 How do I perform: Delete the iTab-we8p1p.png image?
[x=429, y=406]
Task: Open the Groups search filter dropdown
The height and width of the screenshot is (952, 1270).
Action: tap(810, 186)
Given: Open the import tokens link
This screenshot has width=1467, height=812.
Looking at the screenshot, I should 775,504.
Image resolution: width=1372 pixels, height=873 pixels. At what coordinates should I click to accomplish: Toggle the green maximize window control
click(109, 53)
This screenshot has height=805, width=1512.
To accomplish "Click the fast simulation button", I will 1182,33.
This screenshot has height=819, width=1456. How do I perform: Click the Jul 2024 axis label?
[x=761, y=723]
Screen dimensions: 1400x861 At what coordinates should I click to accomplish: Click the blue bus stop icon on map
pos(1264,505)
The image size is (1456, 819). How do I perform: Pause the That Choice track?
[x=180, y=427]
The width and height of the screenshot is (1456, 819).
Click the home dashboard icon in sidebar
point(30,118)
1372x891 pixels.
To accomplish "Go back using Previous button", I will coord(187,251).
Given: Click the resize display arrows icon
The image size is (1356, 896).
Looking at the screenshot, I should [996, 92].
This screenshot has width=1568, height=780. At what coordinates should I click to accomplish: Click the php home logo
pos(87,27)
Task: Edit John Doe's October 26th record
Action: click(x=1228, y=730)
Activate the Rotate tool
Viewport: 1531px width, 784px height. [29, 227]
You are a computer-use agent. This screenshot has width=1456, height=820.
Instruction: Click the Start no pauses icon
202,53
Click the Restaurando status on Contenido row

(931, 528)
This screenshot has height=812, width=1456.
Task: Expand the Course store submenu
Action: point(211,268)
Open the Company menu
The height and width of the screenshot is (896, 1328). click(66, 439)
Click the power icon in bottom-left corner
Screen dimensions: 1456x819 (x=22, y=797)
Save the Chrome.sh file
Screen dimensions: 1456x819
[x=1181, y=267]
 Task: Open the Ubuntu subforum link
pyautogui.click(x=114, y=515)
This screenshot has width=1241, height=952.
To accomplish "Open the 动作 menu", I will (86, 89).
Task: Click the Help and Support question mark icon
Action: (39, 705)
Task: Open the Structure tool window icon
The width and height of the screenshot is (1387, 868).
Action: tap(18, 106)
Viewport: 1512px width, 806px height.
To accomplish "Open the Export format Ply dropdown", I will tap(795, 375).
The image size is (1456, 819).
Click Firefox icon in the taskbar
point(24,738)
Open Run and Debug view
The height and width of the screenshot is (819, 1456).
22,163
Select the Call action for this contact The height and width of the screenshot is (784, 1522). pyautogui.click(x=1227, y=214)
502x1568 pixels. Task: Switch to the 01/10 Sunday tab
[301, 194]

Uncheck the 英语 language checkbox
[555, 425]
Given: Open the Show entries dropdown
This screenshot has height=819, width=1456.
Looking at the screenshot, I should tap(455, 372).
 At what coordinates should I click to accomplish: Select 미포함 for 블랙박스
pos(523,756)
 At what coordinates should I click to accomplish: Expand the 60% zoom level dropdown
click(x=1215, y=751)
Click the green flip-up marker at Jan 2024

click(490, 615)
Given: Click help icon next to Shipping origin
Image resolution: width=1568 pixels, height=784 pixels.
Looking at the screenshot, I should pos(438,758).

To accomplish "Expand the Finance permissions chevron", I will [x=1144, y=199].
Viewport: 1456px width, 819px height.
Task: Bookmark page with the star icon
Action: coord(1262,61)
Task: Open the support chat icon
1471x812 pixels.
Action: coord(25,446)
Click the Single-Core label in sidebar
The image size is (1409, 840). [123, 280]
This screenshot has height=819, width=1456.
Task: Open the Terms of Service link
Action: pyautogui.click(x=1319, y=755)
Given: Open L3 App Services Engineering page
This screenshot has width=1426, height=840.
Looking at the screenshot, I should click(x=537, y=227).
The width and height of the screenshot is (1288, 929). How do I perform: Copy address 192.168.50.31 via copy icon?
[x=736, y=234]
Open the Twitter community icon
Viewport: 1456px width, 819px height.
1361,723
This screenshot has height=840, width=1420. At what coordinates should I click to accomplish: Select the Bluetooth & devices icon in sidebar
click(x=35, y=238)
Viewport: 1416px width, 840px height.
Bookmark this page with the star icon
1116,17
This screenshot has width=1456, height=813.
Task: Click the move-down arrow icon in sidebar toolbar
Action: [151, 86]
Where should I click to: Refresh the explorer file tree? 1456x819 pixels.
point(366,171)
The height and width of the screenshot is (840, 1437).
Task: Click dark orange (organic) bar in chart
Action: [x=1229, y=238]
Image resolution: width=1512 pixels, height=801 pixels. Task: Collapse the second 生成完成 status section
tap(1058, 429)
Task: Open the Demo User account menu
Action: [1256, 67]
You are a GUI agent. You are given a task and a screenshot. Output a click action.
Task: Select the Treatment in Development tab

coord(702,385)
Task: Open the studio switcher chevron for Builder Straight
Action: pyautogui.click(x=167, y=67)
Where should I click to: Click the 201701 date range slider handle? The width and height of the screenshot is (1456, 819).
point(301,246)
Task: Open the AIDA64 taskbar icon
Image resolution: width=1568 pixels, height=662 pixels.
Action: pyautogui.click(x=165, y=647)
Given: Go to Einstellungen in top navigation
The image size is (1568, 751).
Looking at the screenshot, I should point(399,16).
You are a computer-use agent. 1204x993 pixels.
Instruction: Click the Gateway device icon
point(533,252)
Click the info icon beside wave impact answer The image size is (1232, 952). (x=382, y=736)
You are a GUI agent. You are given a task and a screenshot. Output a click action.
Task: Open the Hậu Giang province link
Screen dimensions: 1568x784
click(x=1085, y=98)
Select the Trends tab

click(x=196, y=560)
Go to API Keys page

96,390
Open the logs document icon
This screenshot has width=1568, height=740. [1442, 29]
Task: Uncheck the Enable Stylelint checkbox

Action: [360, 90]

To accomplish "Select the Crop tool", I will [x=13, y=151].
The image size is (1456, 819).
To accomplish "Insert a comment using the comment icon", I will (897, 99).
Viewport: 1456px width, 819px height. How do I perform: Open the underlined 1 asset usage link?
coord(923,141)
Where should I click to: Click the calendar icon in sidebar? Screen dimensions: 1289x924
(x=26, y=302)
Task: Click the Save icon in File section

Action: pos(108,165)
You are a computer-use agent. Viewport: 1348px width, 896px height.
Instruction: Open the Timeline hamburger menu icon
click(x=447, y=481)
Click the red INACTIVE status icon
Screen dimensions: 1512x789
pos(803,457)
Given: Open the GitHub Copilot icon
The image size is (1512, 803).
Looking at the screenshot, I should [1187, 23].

▶ **Action item**: Please retype the data above exactly, including every line.

▶ **Answer below**:
 How do I perform: Delete the iTab-we8p1p.png image?
[x=429, y=406]
Task: Open the Groups search filter dropdown
The height and width of the screenshot is (952, 1270).
Action: tap(810, 186)
Given: Open the import tokens link
This screenshot has width=1467, height=812.
Looking at the screenshot, I should 775,504.
Image resolution: width=1372 pixels, height=873 pixels. At what coordinates should I click to accomplish: Toggle the green maximize window control
click(109, 53)
This screenshot has height=805, width=1512.
To accomplish "Click the fast simulation button", I will 1182,33.
This screenshot has height=819, width=1456. How do I perform: Click the Jul 2024 axis label?
[x=761, y=723]
Screen dimensions: 1400x861 At what coordinates should I click to accomplish: Click the blue bus stop icon on map
pos(1264,505)
The image size is (1456, 819). How do I perform: Pause the That Choice track?
[x=180, y=427]
The width and height of the screenshot is (1456, 819).
Click the home dashboard icon in sidebar
point(30,118)
1372x891 pixels.
To accomplish "Go back using Previous button", I will coord(187,251).
Given: Click the resize display arrows icon
The image size is (1356, 896).
Looking at the screenshot, I should [996, 92].
This screenshot has width=1568, height=780. At what coordinates should I click to accomplish: Click the php home logo
pos(87,27)
Task: Edit John Doe's October 26th record
Action: click(x=1228, y=730)
Activate the Rotate tool
Viewport: 1531px width, 784px height. [29, 227]
You are a computer-use agent. This screenshot has width=1456, height=820.
Instruction: Click the Start no pauses icon
202,53
Click the Restaurando status on Contenido row

(931, 528)
This screenshot has height=812, width=1456.
Task: Expand the Course store submenu
Action: point(211,268)
Open the Company menu
The height and width of the screenshot is (896, 1328). click(66, 439)
Click the power icon in bottom-left corner
Screen dimensions: 1456x819 (x=22, y=797)
Save the Chrome.sh file
Screen dimensions: 1456x819
[x=1181, y=267]
 Task: Open the Ubuntu subforum link
pyautogui.click(x=114, y=515)
This screenshot has width=1241, height=952.
To accomplish "Open the 动作 menu", I will (86, 89).
Task: Click the Help and Support question mark icon
Action: (39, 705)
Task: Open the Structure tool window icon
The width and height of the screenshot is (1387, 868).
Action: tap(18, 106)
Viewport: 1512px width, 806px height.
To accomplish "Open the Export format Ply dropdown", I will tap(795, 375).
The image size is (1456, 819).
Click Firefox icon in the taskbar
point(24,738)
Open Run and Debug view
The height and width of the screenshot is (819, 1456).
22,163
Select the Call action for this contact The height and width of the screenshot is (784, 1522). pyautogui.click(x=1227, y=214)
502x1568 pixels. Task: Switch to the 01/10 Sunday tab
[301, 194]

Uncheck the 英语 language checkbox
[555, 425]
Given: Open the Show entries dropdown
This screenshot has height=819, width=1456.
Looking at the screenshot, I should tap(455, 372).
 At what coordinates should I click to accomplish: Select 미포함 for 블랙박스
pos(523,756)
 At what coordinates should I click to accomplish: Expand the 60% zoom level dropdown
click(x=1215, y=751)
Click the green flip-up marker at Jan 2024

click(490, 615)
Given: Click help icon next to Shipping origin
Image resolution: width=1568 pixels, height=784 pixels.
Looking at the screenshot, I should pos(438,758).

To accomplish "Expand the Finance permissions chevron", I will [x=1144, y=199].
Viewport: 1456px width, 819px height.
Task: Bookmark page with the star icon
Action: coord(1262,61)
Task: Open the support chat icon
1471x812 pixels.
Action: coord(25,446)
Click the Single-Core label in sidebar
The image size is (1409, 840). [123, 280]
This screenshot has height=819, width=1456.
Task: Open the Terms of Service link
Action: pyautogui.click(x=1319, y=755)
Given: Open L3 App Services Engineering page
This screenshot has width=1426, height=840.
Looking at the screenshot, I should click(x=537, y=227).
The width and height of the screenshot is (1288, 929). How do I perform: Copy address 192.168.50.31 via copy icon?
[x=736, y=234]
Open the Twitter community icon
Viewport: 1456px width, 819px height.
1361,723
This screenshot has height=840, width=1420. At what coordinates should I click to accomplish: Select the Bluetooth & devices icon in sidebar
click(x=35, y=238)
Viewport: 1416px width, 840px height.
Bookmark this page with the star icon
1116,17
This screenshot has width=1456, height=813.
Task: Click the move-down arrow icon in sidebar toolbar
Action: [151, 86]
Where should I click to: Refresh the explorer file tree? 1456x819 pixels.
point(366,171)
The height and width of the screenshot is (840, 1437).
Task: Click dark orange (organic) bar in chart
Action: [x=1229, y=238]
Image resolution: width=1512 pixels, height=801 pixels. Task: Collapse the second 生成完成 status section
tap(1058, 429)
Task: Open the Demo User account menu
Action: [1256, 67]
You are a GUI agent. You are given a task and a screenshot. Output a click action.
Task: Select the Treatment in Development tab

coord(702,385)
Task: Open the studio switcher chevron for Builder Straight
Action: pyautogui.click(x=167, y=67)
Where should I click to: Click the 201701 date range slider handle? The width and height of the screenshot is (1456, 819).
point(301,246)
Task: Open the AIDA64 taskbar icon
Image resolution: width=1568 pixels, height=662 pixels.
Action: pyautogui.click(x=165, y=647)
Given: Go to Einstellungen in top navigation
The image size is (1568, 751).
Looking at the screenshot, I should point(399,16).
You are a computer-use agent. 1204x993 pixels.
Instruction: Click the Gateway device icon
point(533,252)
Click the info icon beside wave impact answer The image size is (1232, 952). (x=382, y=736)
You are a GUI agent. You are given a task and a screenshot. Output a click action.
Task: Open the Hậu Giang province link
Screen dimensions: 1568x784
click(x=1085, y=98)
Select the Trends tab

click(x=196, y=560)
Go to API Keys page

96,390
Open the logs document icon
This screenshot has width=1568, height=740. [1442, 29]
Task: Uncheck the Enable Stylelint checkbox

Action: [360, 90]

To accomplish "Select the Crop tool", I will [x=13, y=151].
The image size is (1456, 819).
To accomplish "Insert a comment using the comment icon", I will (897, 99).
Viewport: 1456px width, 819px height. How do I perform: Open the underlined 1 asset usage link?
coord(923,141)
Where should I click to: Click the calendar icon in sidebar? Screen dimensions: 1289x924
(x=26, y=302)
Task: Click the Save icon in File section

Action: pos(108,165)
You are a computer-use agent. Viewport: 1348px width, 896px height.
Instruction: Open the Timeline hamburger menu icon
click(x=447, y=481)
Click the red INACTIVE status icon
Screen dimensions: 1512x789
pos(803,457)
Given: Open the GitHub Copilot icon
The image size is (1512, 803).
Looking at the screenshot, I should [1187, 23].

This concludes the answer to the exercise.